Ecuador, Sweden sign Assange deal

WikiLeaks founder Julian Assange could be questioned by authorities after deal between Ecuador and Sweden

Photo by: AP
Photo by: AP

Ecuador's Foreign Minister Ricardo Patino and WikiLeaks founder Julian Assange.

Ecuador and Sweden have signed a pact that would allow WikiLeaks founder Julian Assange to be questioned at Ecuador's embassy in London where he has been for more than three years, the Quito government said.

The legal agreement was signed in the Ecuadorean capital after half a year of negotiations.
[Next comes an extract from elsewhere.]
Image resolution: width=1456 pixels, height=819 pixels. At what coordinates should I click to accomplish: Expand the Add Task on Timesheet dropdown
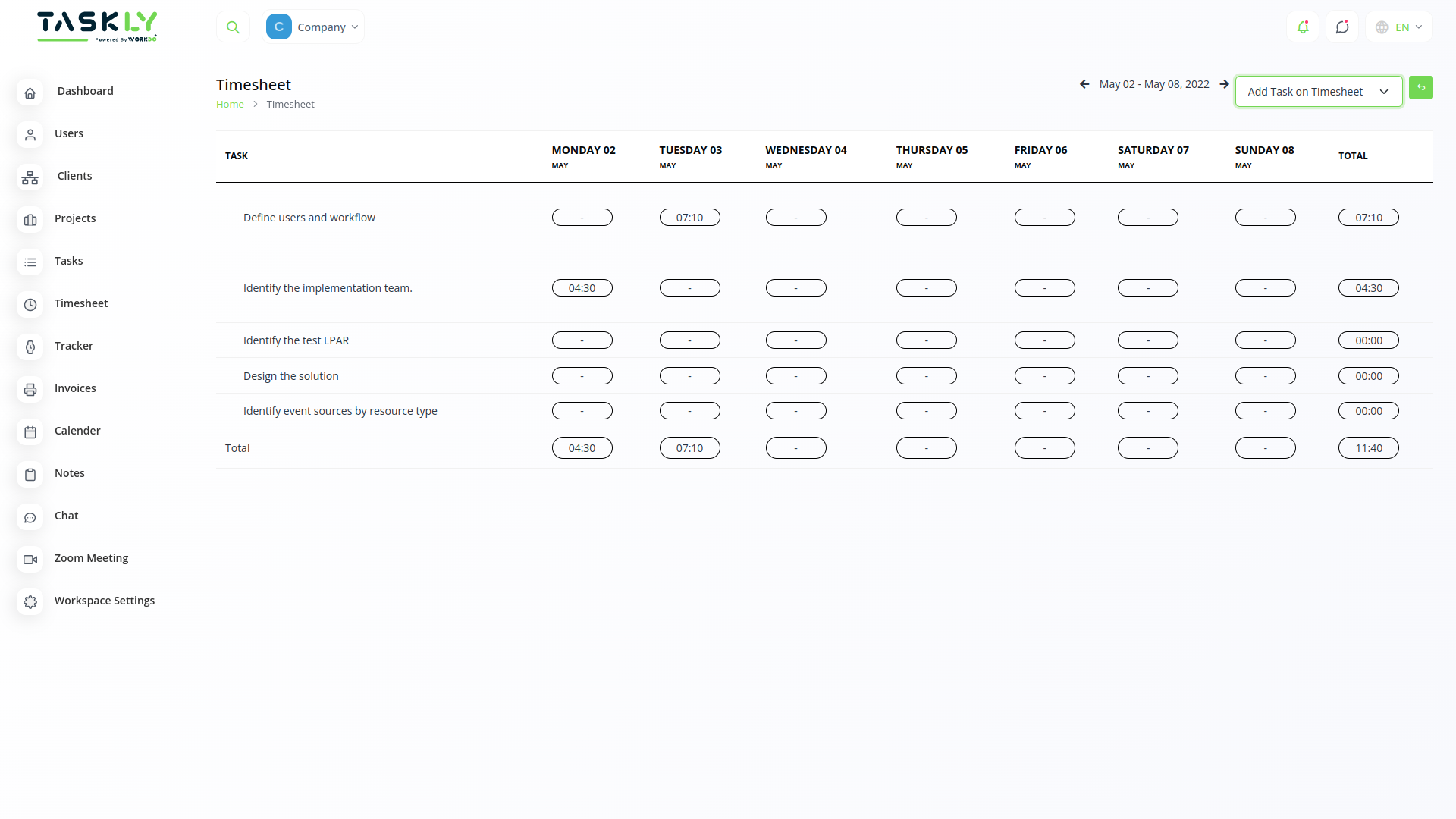[1317, 91]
"It is, without doubt, an instrument that strengthens bilateral relations and will facilitate, for example, the fulfilment of judicial matters such as the questioning of Mr. Assange," the foreign ministry said in a weekend statement.

Assange, 44, took refuge in the embassy building in June 2012 to avoid extradition to Sweden, where he is wanted for questioning over allegations of sexual assault and rape against two women in 2010. The Australian denies the accusations.

Assange says he fears Sweden will extradite him to the United States where he could be put on trial over WikiLeaks' publication of classified military and diplomatic documents five years ago, one of the largest information leaks in US history.

Britain has accused Ecuador of preventing the course of justice by allowing Assange to remain in its embassy in the upmarket central London area of Knightsbridge.